The problem is that this only lets you get customers from accounts, and not vice-versa.

And if you add a Map<Customer, Set<Account>> to the Bank, you now have to ensure the mappings are synchronized at all times. Which, to be fair, is very straightforward as long as Bank is immutable, but still kind of annoying.

But considering how incredibly common many-to-many relationships are in business logic and especially in SQL, I'm constantly surprised that there isn't a de facto standard, efficient data structure to represent them. That speaks to how entrenched cyclic relationships are in software engineering, I suppose.


In the in-storage form (database), the mappings is synchronized at all times.

Many-to-many relationships in the purest form is described as records of ItemAId/ItemBId pairs. `List<{ account: Account, customer: Customer}>`. There isn't any cyclical relationship in this form.

From `List<{ account: Account, customer: Customer}>` one can derive `Map<Customer, Set<Account>>` and `Map<Account, Set<Customer>>`. Bank can have copy of both mappings and use them as double index, synchronizing both mappings as operations goes by, while at the same synchronizing both mappings to the in-storage form. Or not!

We're talking mostly about data-modelling in a programming language, which applies to the in-memory form. `Customer { accounts: Set<Account> }` and A `Account { customers: Set<Customer> }` is its in-memory form, a layer of indirection from its actual form, the in-storage `List<{ account: Account, customer: Customer}>`.

If informations of Accounts, Customers, and the many-to-many relationship of both are laid flat in its purest, source-of-truth form, the in-storage database entries, why are people suggesting that there is/should be a cyclical relationship in its representative form, the in-memory objects?

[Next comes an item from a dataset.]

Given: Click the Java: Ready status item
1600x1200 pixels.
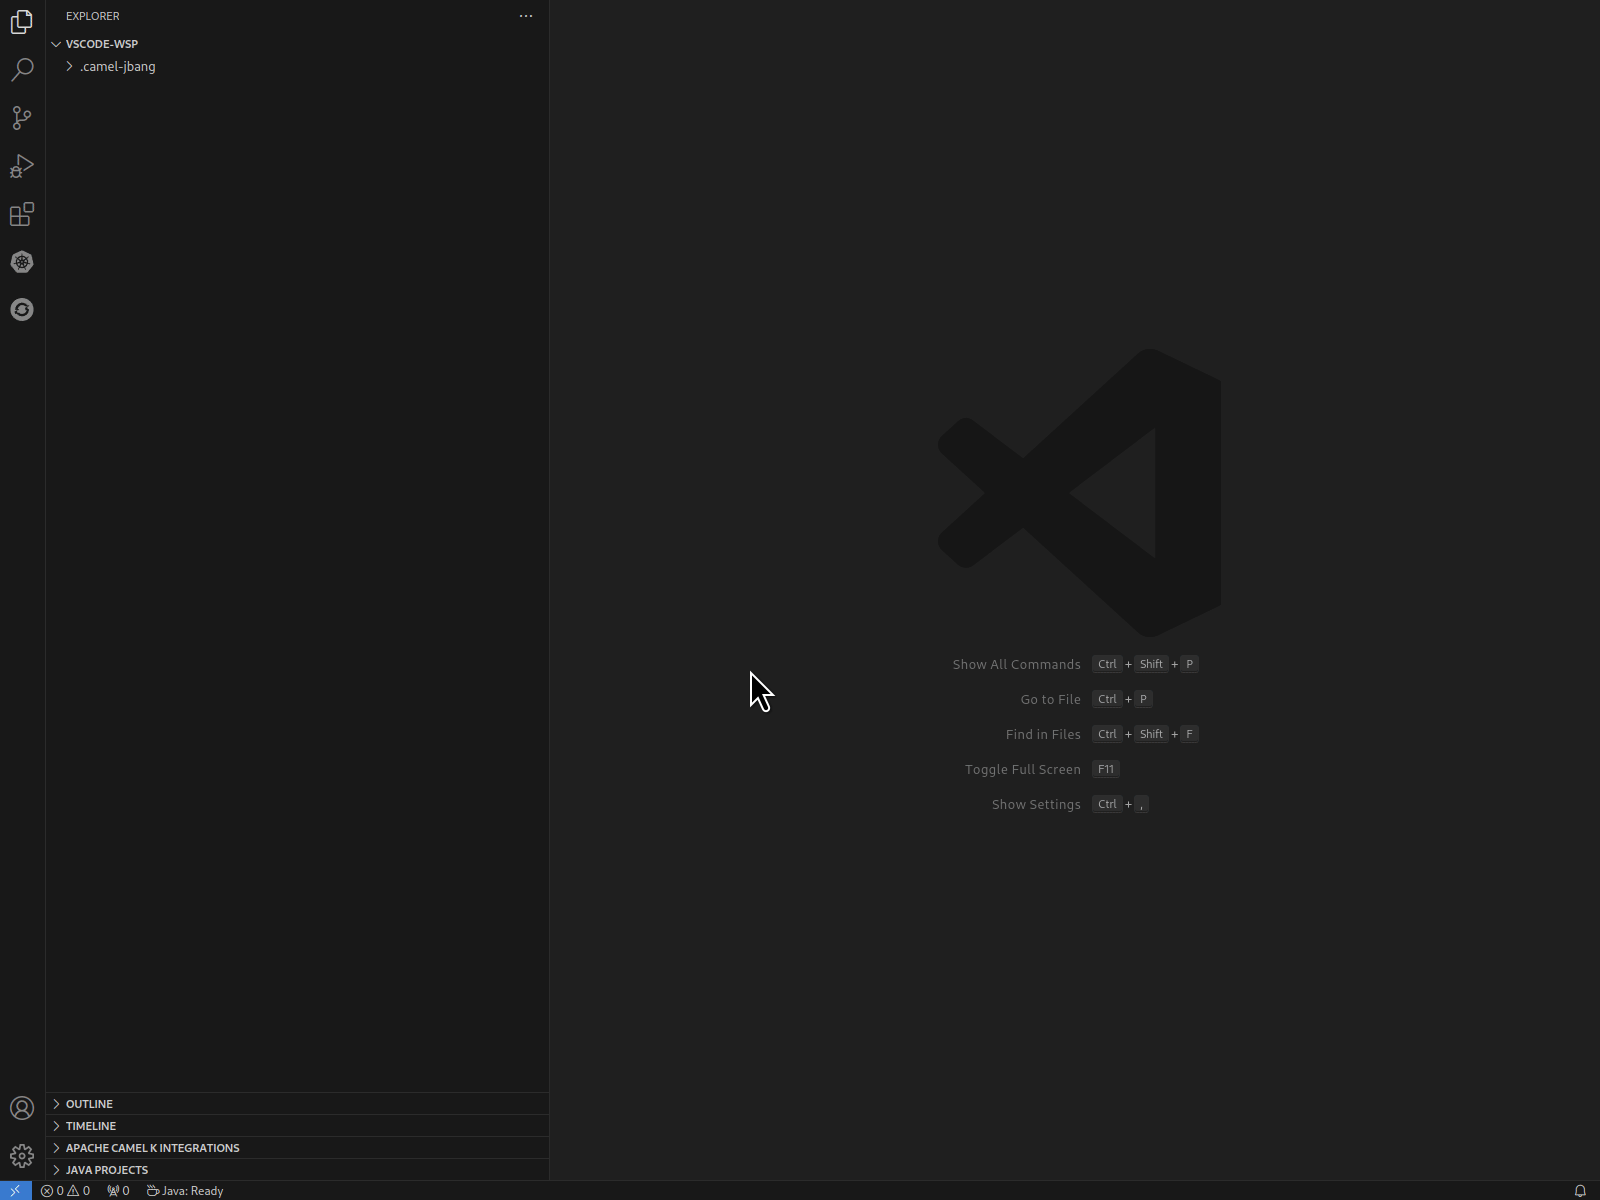Looking at the screenshot, I should pos(185,1191).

This is the right answer and I wish more languages would make this dramatically more ergonomic to do. Store the most basic normalized truth and query/derive what you need.

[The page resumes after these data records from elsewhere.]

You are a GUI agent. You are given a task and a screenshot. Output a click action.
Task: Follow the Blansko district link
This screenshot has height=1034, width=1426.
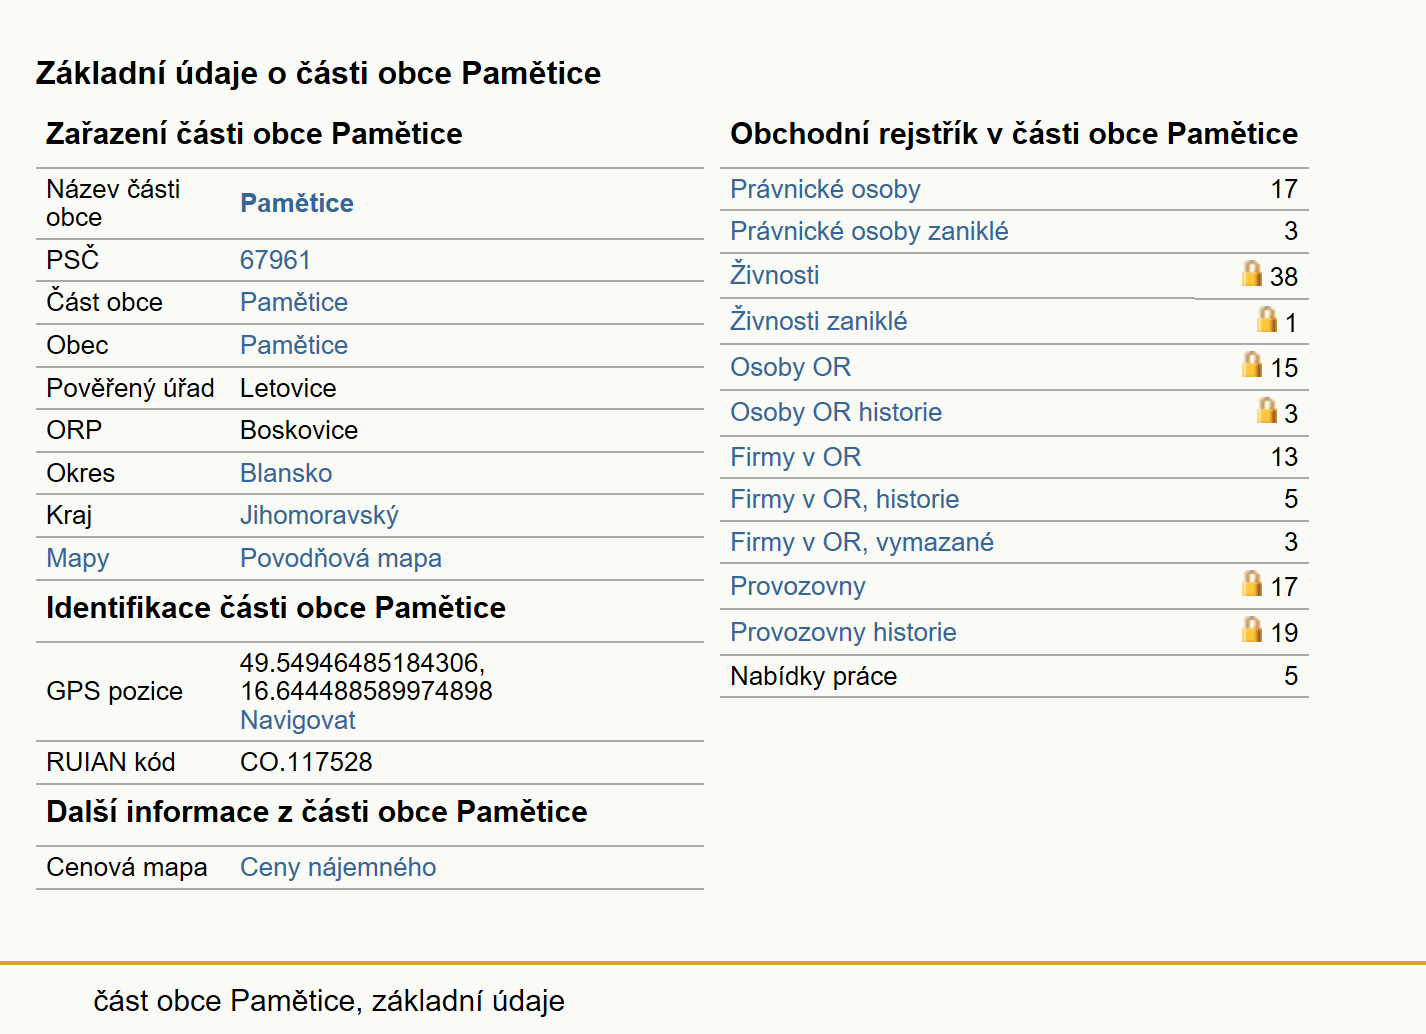tap(286, 473)
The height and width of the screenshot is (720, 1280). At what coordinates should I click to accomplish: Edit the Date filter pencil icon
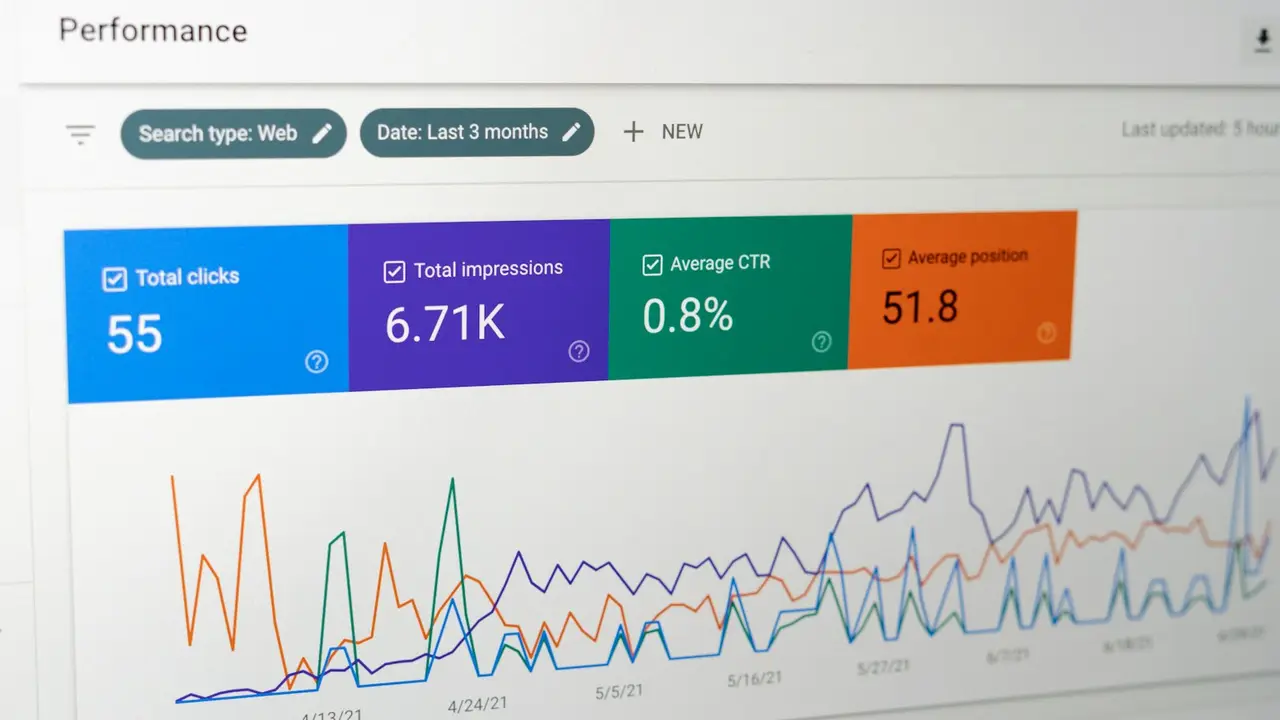[571, 132]
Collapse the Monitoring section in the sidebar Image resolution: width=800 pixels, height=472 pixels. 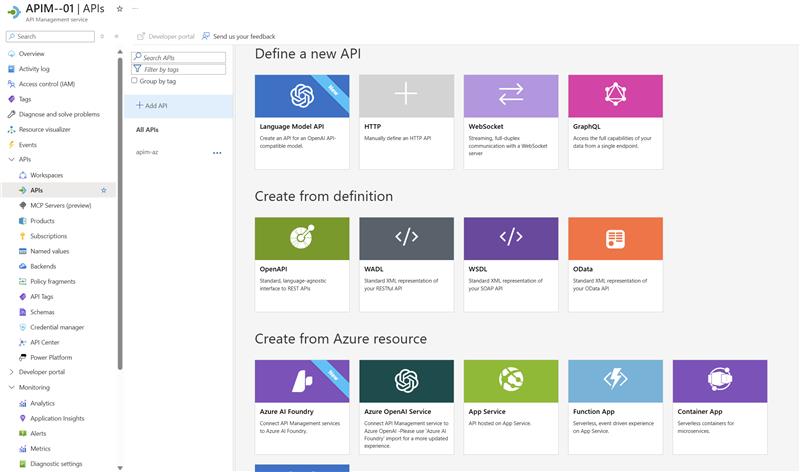(11, 387)
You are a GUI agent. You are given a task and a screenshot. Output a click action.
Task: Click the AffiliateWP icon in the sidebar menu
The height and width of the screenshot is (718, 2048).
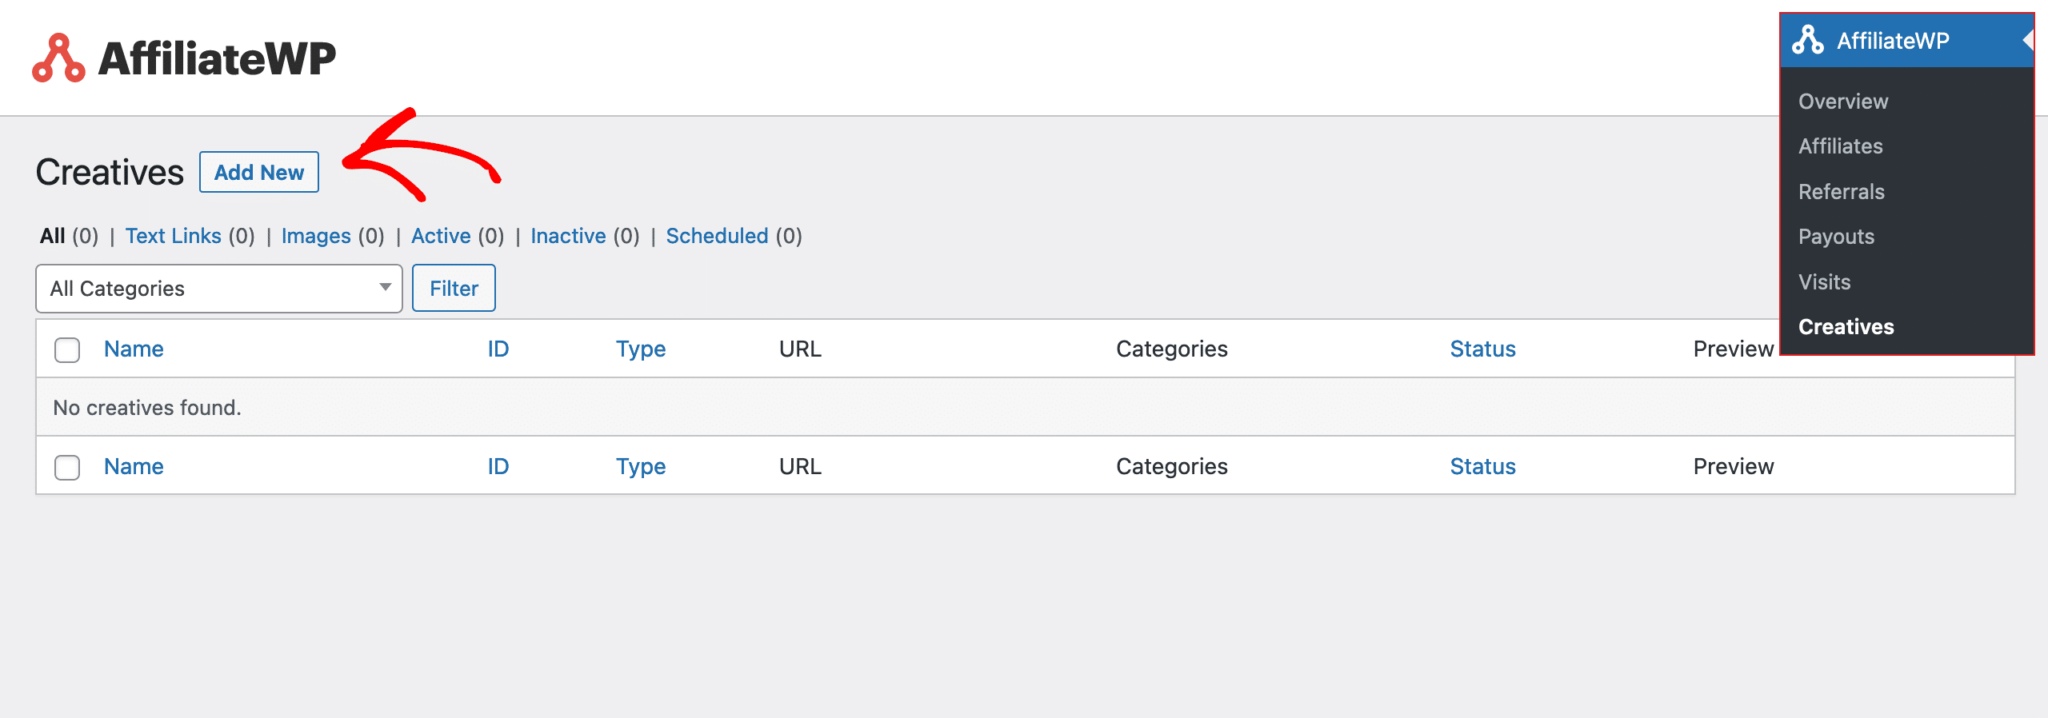click(1810, 40)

Sure, but you wrap that up if you want. A Bank can contain both maps, if you want, and you hide the methods that would update individual maps, only exposing your wrappers that update everything together.


Yeah, I'm not saying it's difficult, I'm just saying that it's weird that there isn't a standard ManyToMany<T1, T2> class in most programming languages, even though a functional (if perhaps not performance-optimal) implementation is straightforward and should be very useful at least for DB mappings.


True, I have implemented it myself multiple times, getting a bit annoyed at its absence without stopping to ask why.


Which makes it easy to answer the question “what customers are on this account” and hard to answer the question “what accounts does this customer have”. As a customer, I usually want the latter.